Hitchcock, il grande incompreso: paure e moralismi di chi lo amava come regista “solo” di thriller
I critici e prof si svegliano, i biografi copiano, il pubblico non li ringrazia
La stampa rulla da qualche tempo i suoi ottusi tamburi sul grande Alfred, il mago dei brividi, di tutti i brividi e non solo quelli del genere thriller. Succede. Giornali e media si svegliano dopo un eterno letargo. Avrebbero potuto o dovuto farlo prima. Non mai troppo tardi. Adesso esce un film, Hitchcock di Sacha Gervasi con Anthony Hopkins ed Helen Miller (non lo perderò), in cui si raccontano i complessi rapporti tra il regista e la moglie Alma, una ex montatrice che lavorava da ragazza con lui e lo sposò, entrambi vergini a ventisei anni.

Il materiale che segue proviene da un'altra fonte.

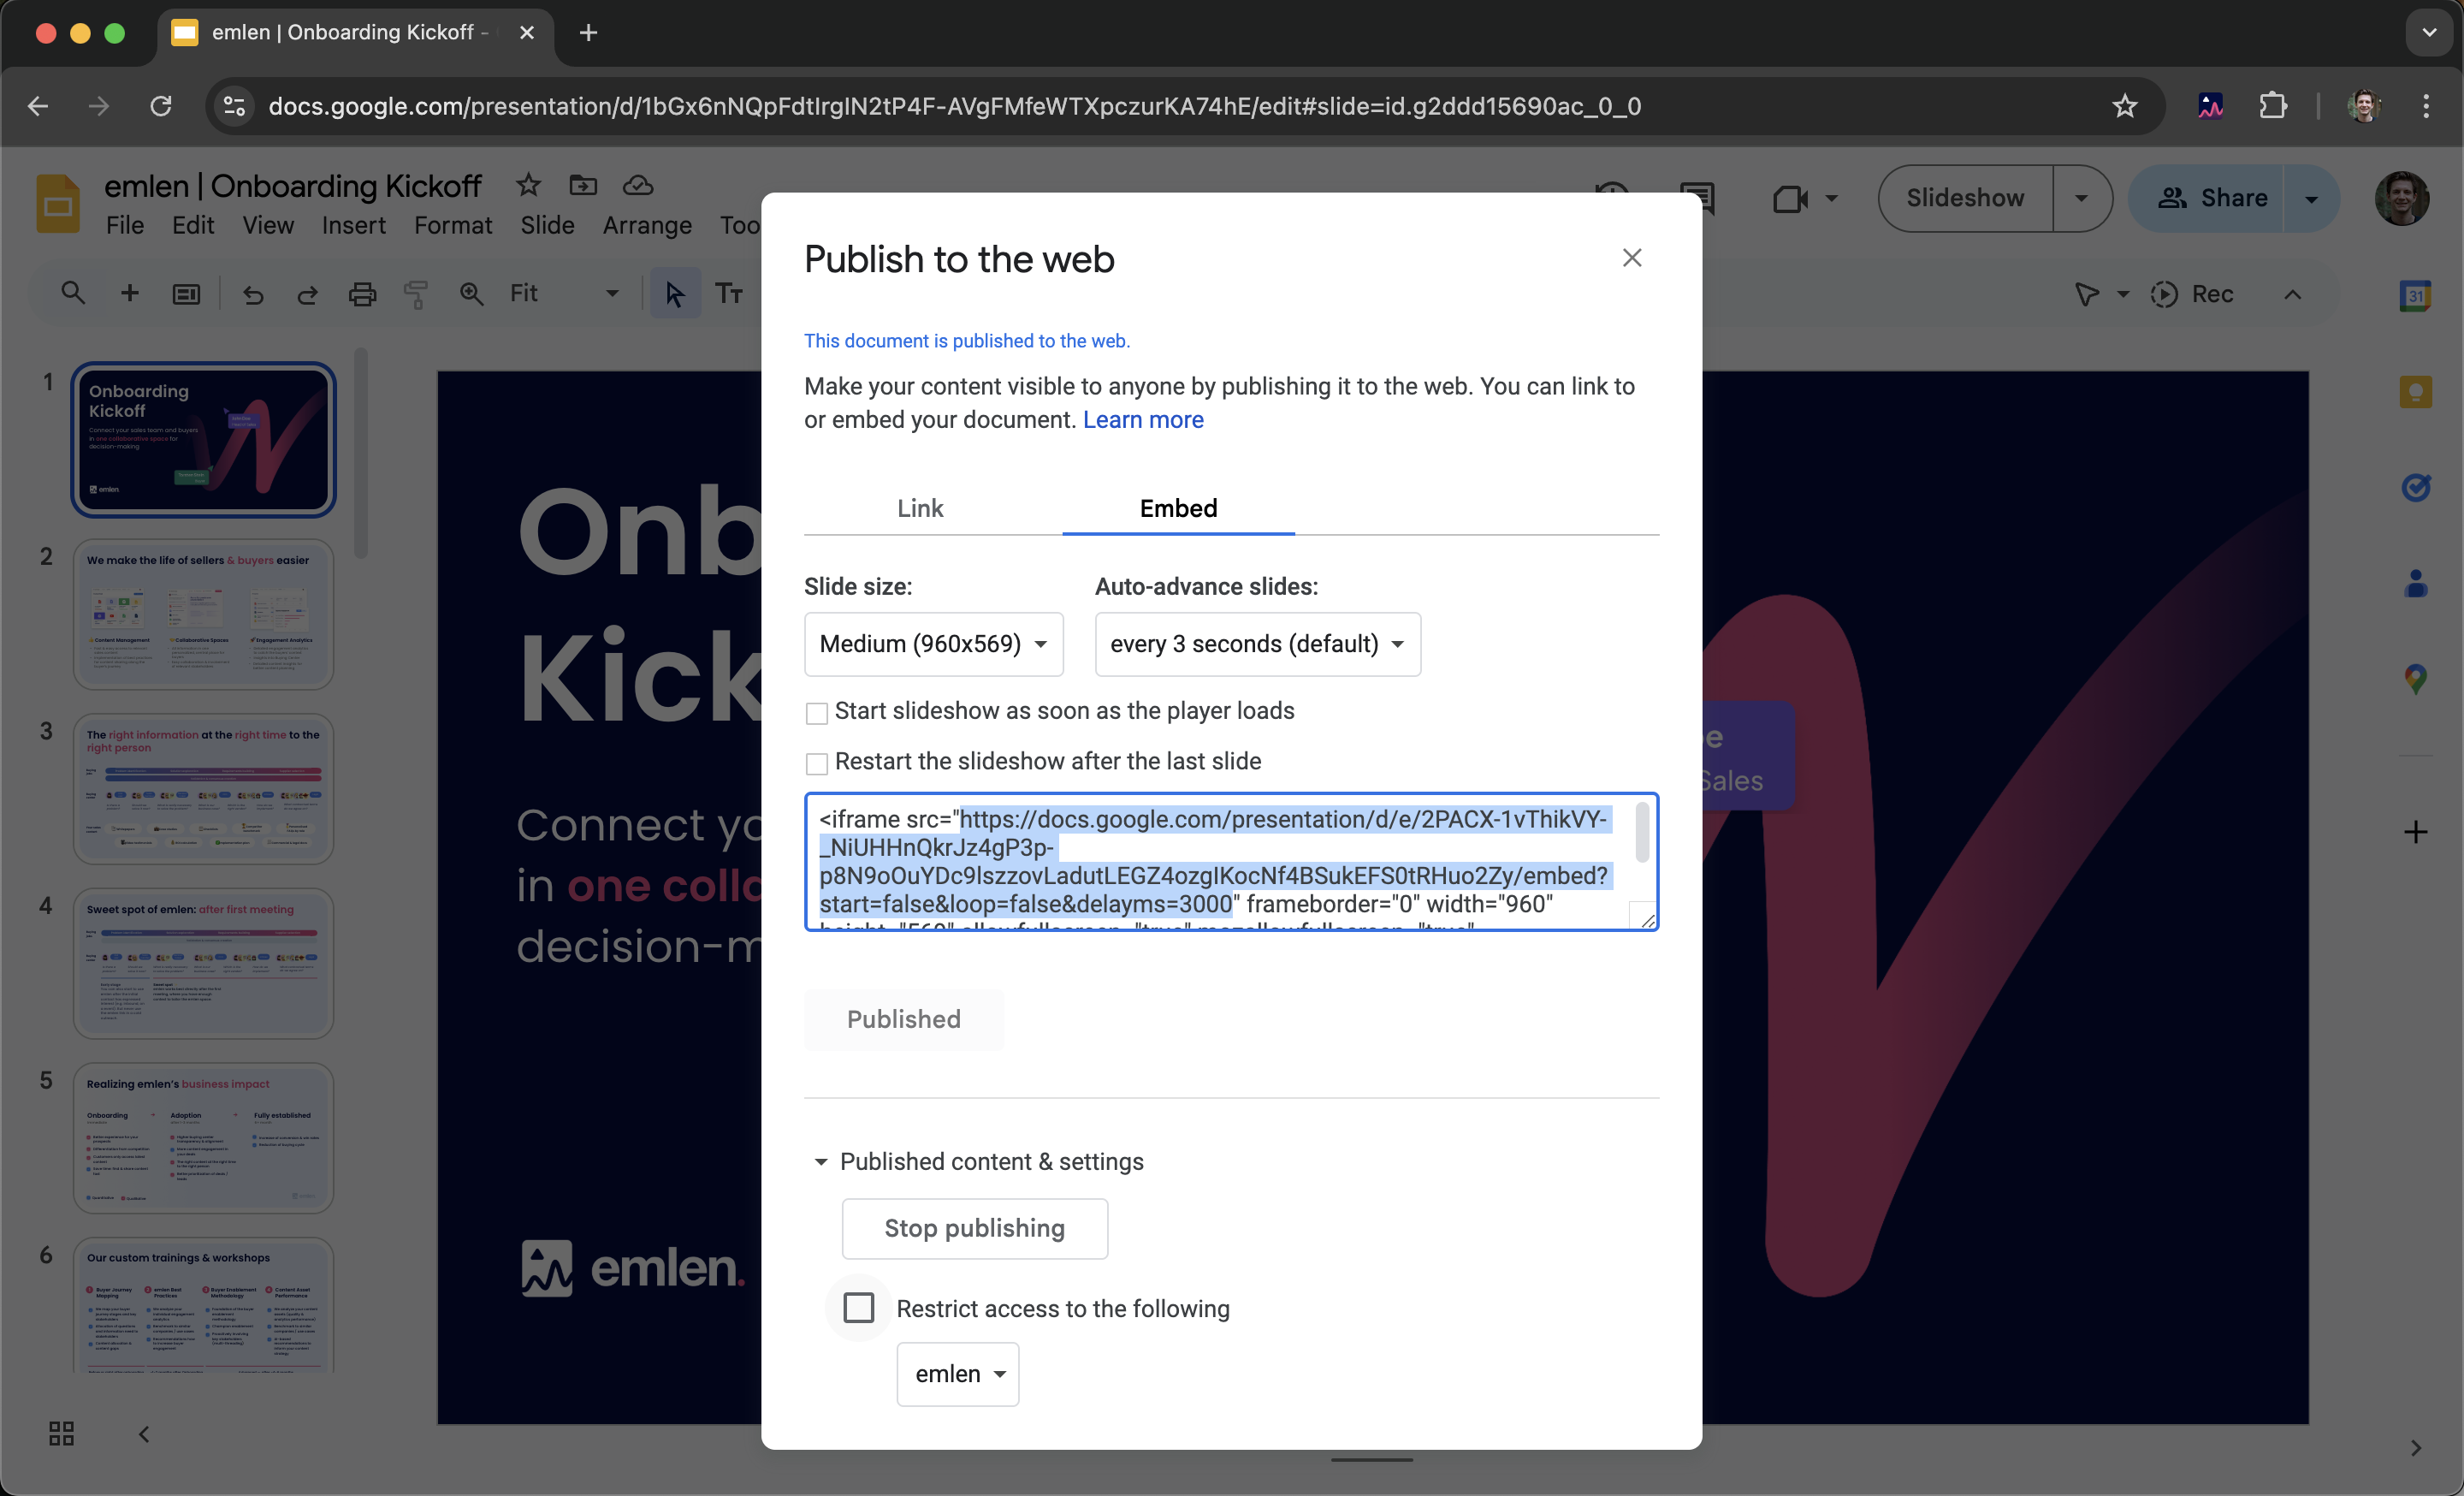The image size is (2464, 1496).
Task: Select the Text box tool
Action: coord(729,294)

Il libro è tratto dalla sceneggiatura di John J.MacLaughin, a sua volta ispirata dal libro di Stephen Rebello, “Alfred Hitchcock and the Making of Psycho”. E’ uscito anche, in Italia, un libro intitolato “Alfred Hitchcock. Il maestro del brivido” di Riccardo Palmieri. E’ stata ricordata infine una vecchia trasmissione tv, a cura di Francesco Bortolini e Claudio Masenza, imbottita di scene e di interviste, sul solco delle convenzioni sul maestro su cui molto si è detto e molto si è equivocato.
Insomma, negli anni 2000 avanzati torna un interesse che non è mai mancato ma che ci rammenta che per lunghi anni i film di Hitch siano stati bistrattati nonché esaltati. Esaltati per la loro forza indiscutibile, peraltro senza capirli; e bistrattati perché il regista è stato considerato- per un tempo interminabile – sostanzialmente commerciale.
A sfatare l’“invettiva” (commerciale) ci pensò per fortuna Francois Truffaut, regista della nouvelle vague, che fece una bellissima intervista a cui tutti noi abbiamo fatto capo, “sentendo” come spettatori che c’era ben altro da scoprire; ed è forse quello che si sta facendo, si spera. Per decenni, nella bibliografia italiana, si sono lette cose penose, nel senso di sorde e cieche, rispetto alla profondità non solo artistica di Hitch, scritte da autorevoli critici e professori universitari.
Non parliamo dei luoghi comuni, delle banalità, delle storture, delle ironie seminati un po’ dovunque, radio e tv, giornali e riviste: carte smarrite, sperdute, eppure efficaci a destituire di ogni credibilità l’arte del regista, mettendola in ridicolo e limitandola nei significati e rimandi, ostacolando a lungo, lunghissimo tempo un approccio degno. Qualcosa di utile che poteva uscire solo dalla ricerca di documentarli, illustrarli, analizzarli.
Un autore straniero Donald Spoto, ha compiuto con sensibilità e anche con gradevole divertimento una costruzione, anzi una ri-costruzione biografica valida, ricca di stimoli. Per tutti, anche per il regista del film biografico e per le altre iniziative in corso. Alla ricostruzione di Spoto e a poche altre fonti disponibili, oltre che a una rilettura completa dei suoi film, mi sono ispirato per “Hitchcock- Il laboratorio dei brividi”, brividi della suspense ma anche dell’amore, del sesso, dei rapporti personali, delle emozioni umane, troppo umane. Il libro edito da Ediesse uscì nel 2009 e continua da mesi e mesi a essere narrato in podcast della radio.
Con molta umiltà, con spirito di ricerca, mi sono messo al lavoro; e ho cominciato dalla infanzia di Alfred e del suo tormentato itinerario di uomo e di grande regista. Mi sono appassionato a scriverlo. Spero che costituisca un contributo a far conoscere meglio un uomo, un artista, un uomo, come pochi. Malconsiderato, male interpretato. Chi ce lo ha tenuto nascosto, sperando che si voglia emendare, vorrei che provasse un vero, sincero senso di colpa. Quel senso di colpa, e di voglia di perdono, che erano e sono la sostanza dei grandi film di un artista straordinario, sempre da scoprire.